Une des photos de l’exposition «Iran: poésies visuelles» de l’artiste Dadbeh Bassir.

Rencontres internationales de la photographie en Gaspésie: l’Iran mis à l’honneur

MATANE — Le thème de la rencontre prendra tout son sens lors des Rencontres internationales de la photographie en Gaspésie, qui célèbrent leur dixième anniversaire. Jusqu’au 30 septembre, le parcours proposé par une trentaine d’artistes présente des œuvres dans 19 lieux disséminés dans 12 municipalités de la péninsule. Un élément phare rayonne à travers cette programmation : l’exposition «Iran : poésies visuelles», qui réunit les œuvres de 17 artistes iraniens.

«[…] On a conçu la programmation autour de ce qui distingue l’événement, c’est-à-dire la rencontre avec le public et la rencontre avec les artistes, souligne le directeur général et artistique de l’organisation. Chaque année, la famille s’agrandit pour créer. On a identifié des artistes représentatifs de la rencontre.»

Pour Claude Goulet, l’exposition des artistes iraniens, qui se déploie en quatre étapes à Bonaventure, Carleton-sur-Mer, Percé et Gaspé, est un volet qui le rend très fier. «C’est un bloc important, souligne le directeur de l’événement. C’est un parcours dans le parcours. C’est riche comme projet artistique.»

Outre les Iraniens, 14 autres artistes présentent leur travail. L’organisation accueille notamment l’artiste italien Carlo Rainone. «On a fait une entente avec Photolux à Luca en Italie, qui accueille un artiste québécois et nous, on accueille un artiste italien.» C’est le même principe avec la France, alors que les Rencontres ont conclu un partenariat pour deux ans avec Diaphane en Picardie.

Artistes en résidence

Parmi les créateurs québécois, il y a Anne-Marie Proulx qui présente son travail né d’une résidence d’artiste réalisée en janvier et à l’automne en Gaspésie. Jacynthe Carrier, une autre artiste qui a complété une résidence en juin à Bonaventure, présentera une performance lors de la tournée des photographes. 

D’origine chinoise, l’artiste Hua Jin, qui vit au Québec depuis plus de dix ans, expose ses œuvres dans des boîtes lumineuses. Claude Goulet souligne aussi «le travail fabuleux» de Mélissa Pilon. Avec la collaboration de la galerie Occurence de Montréal, l’événement accueille également la Croate Renata Poljak.
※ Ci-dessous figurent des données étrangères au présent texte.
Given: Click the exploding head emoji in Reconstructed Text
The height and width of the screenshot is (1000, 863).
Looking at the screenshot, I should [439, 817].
Le dg et artistique de l’événement s’en voudrait de passer sous silence la participation de l’artiste autochtone Skawennati. «On dirait de la bande dessinée, décrit-il. C’est une vidéo d’animation qui tourne autour de la façon dont on a traité les communautés autochtones.» Natasha Clitandre de Montréal présente, quant à elle, le premier corpus de son travail numérique issu de sa résidence d’artiste dans la péninsule.

40 ans d’images

Sous le thème «40 ans de photographie québécoise», une exposition des photographes Michel Campeau, Bertrand Carrière et Serge Clément sera proposée à compter du 5 août. Aussi, en collaboration avec la galerie Simon Blais de Montréal, Michel Campeau présentera une exposition solo. 

Les organisateurs des Rencontres accordent une attention particulière au livre photographique. «Une quarantaine de livres vont être exposés à la bibliothèque de Carleton», précise M. Goulet. L’éditeur étranger invité est Éric Cez des Éditions Loco de Paris. Deux éditeurs lithuaniens exposeront aussi certains de leurs livres. «Chaque fois qu’ils sortent une publication, c’est maximum 99 exemplaires, mentionne Claude Goulet. Ce sont des livres uniques. Ils ont gagné des prix.»

Comme Marsoui ne fait plus partie du parcours photographique, un nouveau lieu s’est ajouté : le belvédère des Deux-Rivières à Matapédia. Pour consulter la programmation complète : www.photogaspesie.ca.